Events
Tomorrow’s Security Challenges: Emerging Threats, Evolving Solutions March 08, 2012 / Berlin, Germany

On 8 March, the German Marshall Fund, in partnership with the British Council Germany, hosted a panel discussion in Berlin on the future of security. The event brought together senior experts and guests from a broad range of professional and young leaders’ networks, including GMF’s Young Transatlantic Network and the British Council’s Transatlantic Network 2020. Titled “Tomorrow's Security Challenges: Emerging Threats, Evolving Solutions”, the debate featured speakers Elke Hoff, Member of the German Parliament, Terence Taylor, President of the International Council for the Life Sciences from Washington D.C., and Rainer Wessel, Director of CI3 Clustermanagement, a biotechnology firm. GMF Senior Transatlantic Fellow Constanze Stelzenmüller moderated the evening.
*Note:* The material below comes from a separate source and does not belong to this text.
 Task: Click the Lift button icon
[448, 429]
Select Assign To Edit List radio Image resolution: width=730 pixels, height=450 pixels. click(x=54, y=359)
During the debate, the speakers highlighted the need to come to a broad understanding of contemporary security, especially against the backdrop of advancements in globalization, science, and technology. Contrary to conventional threat deterrence, employing risk management approaches would allow for adapting more flexibly to challenges as they emerge, as well as viewing risk as an opportunity to innovate. Decision-makers and organizations could learn from network strategies that focus on improving resilience through decentralization local, bottom-up cooperation, as well as sharing of knowledge across sectors and disciplines. Successful examples could be taken from the natural world, public-private partnerships, terrorist groups as well as online social networks. Creative thinking about security remained especially relevant in an era when law-makers and governments were increasingly losing their capacity to protect citizens, and where there was no such thing as absolute security.